API design

logisland is a framework that you can extend through its API, you can use it to build your own Processors or to build data processing apps over it.

Java API

You can extend logisland with the Java low-level API as described below.

The primary material : Records

The basic unit of processing is the Record. A Record is a collection of Field, while a Field has a name, a type and a value.

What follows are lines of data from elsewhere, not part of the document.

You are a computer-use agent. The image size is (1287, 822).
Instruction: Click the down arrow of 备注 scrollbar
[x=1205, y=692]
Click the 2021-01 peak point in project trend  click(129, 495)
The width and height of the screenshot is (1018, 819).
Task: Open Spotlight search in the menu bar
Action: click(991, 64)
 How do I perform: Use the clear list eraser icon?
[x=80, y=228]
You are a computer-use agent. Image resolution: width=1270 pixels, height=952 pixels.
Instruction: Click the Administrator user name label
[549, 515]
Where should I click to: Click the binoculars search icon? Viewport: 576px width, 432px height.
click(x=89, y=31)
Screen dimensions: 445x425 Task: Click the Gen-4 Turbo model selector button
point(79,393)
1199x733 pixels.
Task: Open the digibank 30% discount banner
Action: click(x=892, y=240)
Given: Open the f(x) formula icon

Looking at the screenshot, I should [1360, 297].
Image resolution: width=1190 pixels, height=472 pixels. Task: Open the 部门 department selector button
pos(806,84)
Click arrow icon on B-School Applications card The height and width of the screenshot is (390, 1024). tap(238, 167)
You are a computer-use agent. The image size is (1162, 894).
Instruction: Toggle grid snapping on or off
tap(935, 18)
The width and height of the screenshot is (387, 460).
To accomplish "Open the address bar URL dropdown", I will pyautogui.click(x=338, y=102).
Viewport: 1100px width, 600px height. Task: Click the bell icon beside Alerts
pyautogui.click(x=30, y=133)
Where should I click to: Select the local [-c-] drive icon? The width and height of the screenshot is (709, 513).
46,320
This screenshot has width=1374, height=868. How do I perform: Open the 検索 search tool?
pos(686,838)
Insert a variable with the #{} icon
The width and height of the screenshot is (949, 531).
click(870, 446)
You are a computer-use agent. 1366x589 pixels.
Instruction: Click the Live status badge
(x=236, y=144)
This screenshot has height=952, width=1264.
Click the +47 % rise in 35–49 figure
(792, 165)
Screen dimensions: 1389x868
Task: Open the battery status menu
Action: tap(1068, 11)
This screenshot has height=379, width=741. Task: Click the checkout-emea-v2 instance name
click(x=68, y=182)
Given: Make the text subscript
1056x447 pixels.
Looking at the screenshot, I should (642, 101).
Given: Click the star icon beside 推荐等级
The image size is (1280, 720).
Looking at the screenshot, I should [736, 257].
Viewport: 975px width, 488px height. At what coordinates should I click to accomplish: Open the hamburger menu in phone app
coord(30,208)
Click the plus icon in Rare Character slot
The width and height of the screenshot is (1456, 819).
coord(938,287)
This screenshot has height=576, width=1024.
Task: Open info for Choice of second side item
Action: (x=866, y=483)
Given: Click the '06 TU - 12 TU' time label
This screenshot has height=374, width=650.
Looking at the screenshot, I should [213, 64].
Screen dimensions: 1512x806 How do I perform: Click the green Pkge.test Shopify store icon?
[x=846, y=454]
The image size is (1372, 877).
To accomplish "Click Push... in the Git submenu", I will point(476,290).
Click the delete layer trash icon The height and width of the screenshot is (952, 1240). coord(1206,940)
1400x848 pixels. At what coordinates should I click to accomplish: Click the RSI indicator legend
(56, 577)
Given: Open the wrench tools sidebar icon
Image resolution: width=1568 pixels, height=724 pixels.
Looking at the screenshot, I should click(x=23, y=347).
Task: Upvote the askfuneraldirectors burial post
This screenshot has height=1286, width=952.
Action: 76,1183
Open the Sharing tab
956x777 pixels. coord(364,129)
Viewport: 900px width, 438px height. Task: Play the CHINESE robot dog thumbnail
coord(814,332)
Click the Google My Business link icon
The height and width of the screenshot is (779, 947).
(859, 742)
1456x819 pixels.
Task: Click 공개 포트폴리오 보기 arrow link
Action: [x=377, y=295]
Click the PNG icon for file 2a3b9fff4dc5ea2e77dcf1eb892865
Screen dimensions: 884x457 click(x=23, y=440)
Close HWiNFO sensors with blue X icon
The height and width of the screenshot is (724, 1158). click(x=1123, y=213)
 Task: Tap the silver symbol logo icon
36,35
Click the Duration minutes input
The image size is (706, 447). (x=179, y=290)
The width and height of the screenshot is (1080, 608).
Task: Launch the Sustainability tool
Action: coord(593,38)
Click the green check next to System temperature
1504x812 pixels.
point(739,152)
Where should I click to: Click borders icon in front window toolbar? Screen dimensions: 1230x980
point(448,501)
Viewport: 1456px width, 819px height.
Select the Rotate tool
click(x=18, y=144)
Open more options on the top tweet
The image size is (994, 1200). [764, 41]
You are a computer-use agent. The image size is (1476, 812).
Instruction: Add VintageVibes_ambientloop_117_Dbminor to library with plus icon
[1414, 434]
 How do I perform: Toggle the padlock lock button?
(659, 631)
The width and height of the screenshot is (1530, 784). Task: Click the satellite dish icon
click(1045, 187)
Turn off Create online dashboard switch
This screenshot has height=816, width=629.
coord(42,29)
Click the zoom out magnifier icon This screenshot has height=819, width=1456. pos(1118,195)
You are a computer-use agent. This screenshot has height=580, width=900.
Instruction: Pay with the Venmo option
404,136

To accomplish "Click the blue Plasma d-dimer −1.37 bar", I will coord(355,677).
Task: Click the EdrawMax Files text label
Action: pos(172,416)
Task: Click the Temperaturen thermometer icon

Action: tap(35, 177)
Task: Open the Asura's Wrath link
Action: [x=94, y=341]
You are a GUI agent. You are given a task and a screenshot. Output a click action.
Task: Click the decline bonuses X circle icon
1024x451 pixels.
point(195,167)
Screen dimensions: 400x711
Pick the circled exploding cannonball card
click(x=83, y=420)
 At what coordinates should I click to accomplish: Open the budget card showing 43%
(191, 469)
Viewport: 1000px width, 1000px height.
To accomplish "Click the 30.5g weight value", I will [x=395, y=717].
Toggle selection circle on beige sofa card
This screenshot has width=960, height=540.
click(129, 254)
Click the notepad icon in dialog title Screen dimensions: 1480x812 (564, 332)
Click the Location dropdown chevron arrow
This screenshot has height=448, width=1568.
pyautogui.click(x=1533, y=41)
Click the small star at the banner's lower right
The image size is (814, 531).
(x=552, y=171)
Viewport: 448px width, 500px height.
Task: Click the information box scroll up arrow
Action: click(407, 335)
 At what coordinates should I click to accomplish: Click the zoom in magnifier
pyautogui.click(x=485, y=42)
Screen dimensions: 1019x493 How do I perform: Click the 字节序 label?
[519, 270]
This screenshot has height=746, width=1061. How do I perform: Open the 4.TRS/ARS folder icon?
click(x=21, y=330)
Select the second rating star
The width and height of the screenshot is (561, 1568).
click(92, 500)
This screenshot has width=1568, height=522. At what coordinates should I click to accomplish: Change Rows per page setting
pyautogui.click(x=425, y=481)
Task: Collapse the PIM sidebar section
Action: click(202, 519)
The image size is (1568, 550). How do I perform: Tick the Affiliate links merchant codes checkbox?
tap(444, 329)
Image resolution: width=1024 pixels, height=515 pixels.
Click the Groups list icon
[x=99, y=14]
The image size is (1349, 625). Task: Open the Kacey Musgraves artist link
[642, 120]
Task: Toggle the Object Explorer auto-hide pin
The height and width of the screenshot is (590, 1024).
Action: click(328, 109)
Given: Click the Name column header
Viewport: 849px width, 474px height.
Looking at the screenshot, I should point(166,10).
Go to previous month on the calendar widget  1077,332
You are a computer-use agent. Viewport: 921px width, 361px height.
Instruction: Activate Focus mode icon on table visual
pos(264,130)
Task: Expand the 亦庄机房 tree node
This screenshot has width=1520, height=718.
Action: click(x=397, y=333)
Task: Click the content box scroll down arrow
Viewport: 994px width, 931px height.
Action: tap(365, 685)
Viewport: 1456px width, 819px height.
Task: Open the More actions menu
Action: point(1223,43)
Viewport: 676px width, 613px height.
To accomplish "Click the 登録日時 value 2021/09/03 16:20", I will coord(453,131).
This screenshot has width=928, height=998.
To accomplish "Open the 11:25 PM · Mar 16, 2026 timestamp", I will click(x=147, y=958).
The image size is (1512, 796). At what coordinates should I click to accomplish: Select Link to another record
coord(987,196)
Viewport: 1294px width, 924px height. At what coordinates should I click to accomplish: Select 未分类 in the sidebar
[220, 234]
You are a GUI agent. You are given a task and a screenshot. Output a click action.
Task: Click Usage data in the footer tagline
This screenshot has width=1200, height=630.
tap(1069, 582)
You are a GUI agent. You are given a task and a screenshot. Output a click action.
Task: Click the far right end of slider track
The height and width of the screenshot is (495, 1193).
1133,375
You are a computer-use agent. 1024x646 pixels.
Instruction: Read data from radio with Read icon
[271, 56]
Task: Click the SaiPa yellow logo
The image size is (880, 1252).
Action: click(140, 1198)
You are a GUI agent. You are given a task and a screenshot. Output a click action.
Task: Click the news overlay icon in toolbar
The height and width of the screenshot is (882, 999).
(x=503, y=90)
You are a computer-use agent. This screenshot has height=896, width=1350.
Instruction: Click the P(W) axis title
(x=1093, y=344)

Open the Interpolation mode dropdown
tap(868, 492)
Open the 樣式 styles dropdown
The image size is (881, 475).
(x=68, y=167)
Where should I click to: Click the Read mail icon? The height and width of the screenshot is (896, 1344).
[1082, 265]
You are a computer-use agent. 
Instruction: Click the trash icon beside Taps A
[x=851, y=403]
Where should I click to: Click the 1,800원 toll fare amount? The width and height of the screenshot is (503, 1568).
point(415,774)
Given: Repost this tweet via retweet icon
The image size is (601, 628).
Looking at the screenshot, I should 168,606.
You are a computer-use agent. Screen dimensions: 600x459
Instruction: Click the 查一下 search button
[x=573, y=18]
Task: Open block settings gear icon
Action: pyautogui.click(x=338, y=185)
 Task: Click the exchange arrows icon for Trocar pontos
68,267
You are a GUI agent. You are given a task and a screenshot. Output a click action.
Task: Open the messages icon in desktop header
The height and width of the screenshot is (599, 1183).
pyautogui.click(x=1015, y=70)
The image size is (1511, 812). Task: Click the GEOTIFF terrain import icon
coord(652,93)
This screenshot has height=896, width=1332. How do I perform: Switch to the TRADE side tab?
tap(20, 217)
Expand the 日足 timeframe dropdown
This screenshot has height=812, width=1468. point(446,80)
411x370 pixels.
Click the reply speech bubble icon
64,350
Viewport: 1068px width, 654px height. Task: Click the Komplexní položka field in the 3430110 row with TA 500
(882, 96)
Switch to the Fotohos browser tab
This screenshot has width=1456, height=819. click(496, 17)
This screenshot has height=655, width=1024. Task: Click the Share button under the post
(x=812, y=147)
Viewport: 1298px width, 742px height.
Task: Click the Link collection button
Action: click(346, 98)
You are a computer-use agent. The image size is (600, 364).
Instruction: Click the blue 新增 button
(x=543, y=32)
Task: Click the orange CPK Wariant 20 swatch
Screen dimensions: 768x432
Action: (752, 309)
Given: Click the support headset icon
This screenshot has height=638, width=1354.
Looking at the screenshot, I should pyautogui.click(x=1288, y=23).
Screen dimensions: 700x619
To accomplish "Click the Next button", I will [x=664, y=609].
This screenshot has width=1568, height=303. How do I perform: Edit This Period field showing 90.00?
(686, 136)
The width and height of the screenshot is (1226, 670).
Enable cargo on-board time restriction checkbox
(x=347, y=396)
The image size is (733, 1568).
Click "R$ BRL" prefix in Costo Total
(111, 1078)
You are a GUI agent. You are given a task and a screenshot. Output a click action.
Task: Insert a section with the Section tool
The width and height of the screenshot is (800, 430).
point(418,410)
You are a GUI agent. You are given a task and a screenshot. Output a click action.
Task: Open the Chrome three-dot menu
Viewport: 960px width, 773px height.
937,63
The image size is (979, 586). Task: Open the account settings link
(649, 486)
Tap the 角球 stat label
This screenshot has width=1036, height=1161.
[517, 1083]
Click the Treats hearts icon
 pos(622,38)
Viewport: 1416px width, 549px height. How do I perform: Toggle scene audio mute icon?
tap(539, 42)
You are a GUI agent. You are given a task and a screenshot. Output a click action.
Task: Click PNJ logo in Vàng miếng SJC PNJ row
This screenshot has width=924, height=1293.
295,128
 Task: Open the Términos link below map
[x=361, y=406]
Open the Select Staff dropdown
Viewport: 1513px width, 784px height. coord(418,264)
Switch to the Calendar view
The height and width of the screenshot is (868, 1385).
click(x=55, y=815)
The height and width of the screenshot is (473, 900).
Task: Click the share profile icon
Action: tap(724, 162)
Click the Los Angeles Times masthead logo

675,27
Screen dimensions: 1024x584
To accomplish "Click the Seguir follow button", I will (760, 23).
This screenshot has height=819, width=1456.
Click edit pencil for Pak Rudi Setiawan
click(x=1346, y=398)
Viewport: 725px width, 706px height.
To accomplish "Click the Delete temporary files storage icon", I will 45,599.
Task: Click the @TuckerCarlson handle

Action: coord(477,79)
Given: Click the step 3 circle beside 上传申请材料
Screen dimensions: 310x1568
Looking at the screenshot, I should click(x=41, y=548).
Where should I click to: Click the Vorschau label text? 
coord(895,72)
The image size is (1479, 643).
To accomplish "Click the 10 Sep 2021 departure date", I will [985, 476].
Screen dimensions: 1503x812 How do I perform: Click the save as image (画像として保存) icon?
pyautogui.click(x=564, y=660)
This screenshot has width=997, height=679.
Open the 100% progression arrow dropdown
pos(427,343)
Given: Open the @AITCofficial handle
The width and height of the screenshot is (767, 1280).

You can instanciate a Record like in the following code snipet:

String id = "firewall_record1";
String type = "cisco";
Record record = new Record(type).setId(id);

assertTrue(record.isEmpty());
assertEquals(record.size(), 0);

A record is defined by its type and a collection of fields. there are three special fields:

// shortcut for id
assertEquals(record.getId(), id);
assertEquals(record.getField(FieldDictionary.RECORD_ID).asString(), id);

// shortcut for time
assertEquals(record.getTime().getTime(), record.getField(FieldDictionary.RECORD_TIME).asLong().longValue());

// shortcut for type
assertEquals(record.getType(), type);
assertEquals(record.getType(), record.getField(FieldDictionary.RECORD_TYPE).asString());
assertEquals(record.getType(), record.getField(FieldDictionary.RECORD_TYPE).getRawValue());

And the other fields have generic setters, getters and removers

record.setStringField("url_host", "origin-www.20minutes.fr")
    .setField("method", FieldType.STRING, "GET")
    .setField("response_size", FieldType.INT, 452)
    .setField("is_outside_office_hours", FieldType.BOOLEAN, false)
    .setField("tags", FieldType.ARRAY, Arrays.asList("spam", "filter", "mail"));

assertFalse(record.hasField("unkown_field"));
assertTrue(record.hasField("method"));
assertEquals(record.getField("method").asString(), "GET");
assertTrue(record.getField("response_size").asInteger() - 452 == 0);
assertTrue(record.getField("is_outside_office_hours").asBoolean());
record.removeField("is_outside_office_hours");
assertFalse(record.hasField("is_outside_office_hours"));

Fields are strongly typed, you can validate them

Record record = new StandardRecord();
record.setField("request_size", FieldType.INT, 1399);
assertTrue(record.isValid());
record.setField("request_size", FieldType.INT, "zer");
assertFalse(record.isValid());
record.setField("request_size", FieldType.INT, 45L);
assertFalse(record.isValid());
record.setField("request_size", FieldType.LONG, 45L);
assertTrue(record.isValid());
record.setField("request_size", FieldType.DOUBLE, 45.5d);
assertTrue(record.isValid());
record.setField("request_size", FieldType.DOUBLE, 45.5);
assertTrue(record.isValid());
record.setField("request_size", FieldType.DOUBLE, 45L);
assertFalse(record.isValid());
record.setField("request_size", FieldType.FLOAT, 45.5f);
assertTrue(record.isValid());
record.setField("request_size", FieldType.STRING, 45L);
assertFalse(record.isValid());
record.setField("request_size", FieldType.FLOAT, 45.5d);
assertFalse(record.isValid());

The tools to handle processing : Processor

logisland is designed as a component centric framework, so there’s a layer of abstraction to build configurable components. Basically a component can be Configurable and Configured.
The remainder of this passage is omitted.